Pixel coordinate grounding data:

________________________________________

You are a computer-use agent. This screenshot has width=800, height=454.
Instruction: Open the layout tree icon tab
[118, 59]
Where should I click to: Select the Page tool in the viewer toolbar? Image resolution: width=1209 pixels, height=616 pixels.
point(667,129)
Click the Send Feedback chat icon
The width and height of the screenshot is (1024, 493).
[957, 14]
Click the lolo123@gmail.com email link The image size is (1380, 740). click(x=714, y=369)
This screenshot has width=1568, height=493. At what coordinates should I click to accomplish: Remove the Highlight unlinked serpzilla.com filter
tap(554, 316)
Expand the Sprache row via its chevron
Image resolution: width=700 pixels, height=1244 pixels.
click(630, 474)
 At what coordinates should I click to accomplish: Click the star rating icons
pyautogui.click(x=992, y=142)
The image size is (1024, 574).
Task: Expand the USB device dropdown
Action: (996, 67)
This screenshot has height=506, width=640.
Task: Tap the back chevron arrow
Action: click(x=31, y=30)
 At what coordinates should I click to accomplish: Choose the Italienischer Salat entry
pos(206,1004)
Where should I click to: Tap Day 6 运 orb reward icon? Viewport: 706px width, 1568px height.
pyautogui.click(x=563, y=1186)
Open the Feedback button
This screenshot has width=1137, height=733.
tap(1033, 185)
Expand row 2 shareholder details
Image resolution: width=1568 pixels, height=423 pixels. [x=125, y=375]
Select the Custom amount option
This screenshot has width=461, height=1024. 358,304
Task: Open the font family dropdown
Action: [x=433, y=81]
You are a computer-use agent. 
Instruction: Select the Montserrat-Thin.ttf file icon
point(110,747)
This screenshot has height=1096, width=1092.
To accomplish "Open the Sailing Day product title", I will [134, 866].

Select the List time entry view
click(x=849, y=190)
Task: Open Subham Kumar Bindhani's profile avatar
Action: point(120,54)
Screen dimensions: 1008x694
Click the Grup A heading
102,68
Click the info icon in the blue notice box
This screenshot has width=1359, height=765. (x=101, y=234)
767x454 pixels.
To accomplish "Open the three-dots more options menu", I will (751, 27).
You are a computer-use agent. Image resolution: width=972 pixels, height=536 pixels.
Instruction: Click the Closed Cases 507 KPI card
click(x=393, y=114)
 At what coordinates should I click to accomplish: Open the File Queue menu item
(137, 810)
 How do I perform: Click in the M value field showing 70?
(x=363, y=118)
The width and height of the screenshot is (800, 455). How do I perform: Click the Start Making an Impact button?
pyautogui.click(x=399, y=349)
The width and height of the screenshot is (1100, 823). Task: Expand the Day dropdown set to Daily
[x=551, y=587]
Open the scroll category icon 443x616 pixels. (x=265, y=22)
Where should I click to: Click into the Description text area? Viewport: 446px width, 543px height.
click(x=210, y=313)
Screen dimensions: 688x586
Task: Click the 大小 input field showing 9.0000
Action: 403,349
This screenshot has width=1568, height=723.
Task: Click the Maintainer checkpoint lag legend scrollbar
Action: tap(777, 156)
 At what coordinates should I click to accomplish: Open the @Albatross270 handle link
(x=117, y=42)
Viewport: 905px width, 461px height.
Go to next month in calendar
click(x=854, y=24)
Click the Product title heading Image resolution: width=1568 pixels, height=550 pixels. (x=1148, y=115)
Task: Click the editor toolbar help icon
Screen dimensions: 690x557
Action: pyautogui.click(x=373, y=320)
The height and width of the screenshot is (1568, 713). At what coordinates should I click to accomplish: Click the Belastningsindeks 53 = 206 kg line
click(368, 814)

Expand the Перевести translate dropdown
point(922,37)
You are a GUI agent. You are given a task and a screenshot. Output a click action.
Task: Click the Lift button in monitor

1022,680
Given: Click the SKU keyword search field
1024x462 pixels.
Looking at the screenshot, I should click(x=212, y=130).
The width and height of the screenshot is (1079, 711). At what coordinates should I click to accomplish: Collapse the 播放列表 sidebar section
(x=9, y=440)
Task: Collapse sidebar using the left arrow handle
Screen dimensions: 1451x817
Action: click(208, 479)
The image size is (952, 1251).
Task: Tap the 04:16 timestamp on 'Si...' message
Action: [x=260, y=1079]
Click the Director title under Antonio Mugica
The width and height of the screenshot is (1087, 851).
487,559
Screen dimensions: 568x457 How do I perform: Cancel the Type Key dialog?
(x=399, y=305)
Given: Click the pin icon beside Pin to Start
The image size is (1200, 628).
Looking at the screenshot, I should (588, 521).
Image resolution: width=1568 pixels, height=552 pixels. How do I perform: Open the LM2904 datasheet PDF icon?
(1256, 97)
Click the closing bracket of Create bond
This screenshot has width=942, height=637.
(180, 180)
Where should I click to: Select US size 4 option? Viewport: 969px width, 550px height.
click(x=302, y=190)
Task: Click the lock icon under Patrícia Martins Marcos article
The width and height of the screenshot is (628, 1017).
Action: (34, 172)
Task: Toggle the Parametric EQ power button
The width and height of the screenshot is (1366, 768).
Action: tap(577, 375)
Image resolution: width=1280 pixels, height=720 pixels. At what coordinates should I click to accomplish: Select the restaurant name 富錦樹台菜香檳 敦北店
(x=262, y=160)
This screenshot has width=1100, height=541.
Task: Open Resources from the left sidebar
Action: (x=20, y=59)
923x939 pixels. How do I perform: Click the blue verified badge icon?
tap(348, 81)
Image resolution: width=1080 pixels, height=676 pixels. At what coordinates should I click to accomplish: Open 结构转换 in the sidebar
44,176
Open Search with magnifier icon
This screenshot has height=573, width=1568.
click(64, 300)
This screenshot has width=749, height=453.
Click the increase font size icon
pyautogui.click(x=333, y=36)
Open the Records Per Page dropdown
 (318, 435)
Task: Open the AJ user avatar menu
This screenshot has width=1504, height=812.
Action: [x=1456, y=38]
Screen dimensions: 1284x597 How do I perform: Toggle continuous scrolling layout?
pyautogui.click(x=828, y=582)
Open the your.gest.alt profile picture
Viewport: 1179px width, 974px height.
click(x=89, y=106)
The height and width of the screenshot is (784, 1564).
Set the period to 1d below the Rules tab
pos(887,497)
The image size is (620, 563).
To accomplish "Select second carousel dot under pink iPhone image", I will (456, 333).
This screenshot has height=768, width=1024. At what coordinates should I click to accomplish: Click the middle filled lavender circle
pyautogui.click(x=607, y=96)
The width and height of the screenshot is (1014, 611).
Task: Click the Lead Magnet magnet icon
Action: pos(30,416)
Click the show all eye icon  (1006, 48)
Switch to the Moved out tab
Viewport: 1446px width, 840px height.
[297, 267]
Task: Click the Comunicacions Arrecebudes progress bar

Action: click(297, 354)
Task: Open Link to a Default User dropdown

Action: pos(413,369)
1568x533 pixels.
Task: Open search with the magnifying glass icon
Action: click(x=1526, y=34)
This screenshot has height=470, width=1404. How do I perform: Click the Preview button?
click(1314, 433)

________________________________________

#### Goal of the exercise:
Wherever the line holding "Viewport: 905px width, 461px height." falls in the entries above, copy exactly from it through the line holding "Given: Click the SKU keyword search field", inclusive, and add nothing.

#### Reply:
Viewport: 905px width, 461px height.
Go to next month in calendar
click(x=854, y=24)
Click the Product title heading Image resolution: width=1568 pixels, height=550 pixels. (x=1148, y=115)
Task: Click the editor toolbar help icon
Screen dimensions: 690x557
Action: pyautogui.click(x=373, y=320)
The height and width of the screenshot is (1568, 713). At what coordinates should I click to accomplish: Click the Belastningsindeks 53 = 206 kg line
click(368, 814)

Expand the Перевести translate dropdown
point(922,37)
You are a GUI agent. You are given a task and a screenshot. Output a click action.
Task: Click the Lift button in monitor

1022,680
Given: Click the SKU keyword search field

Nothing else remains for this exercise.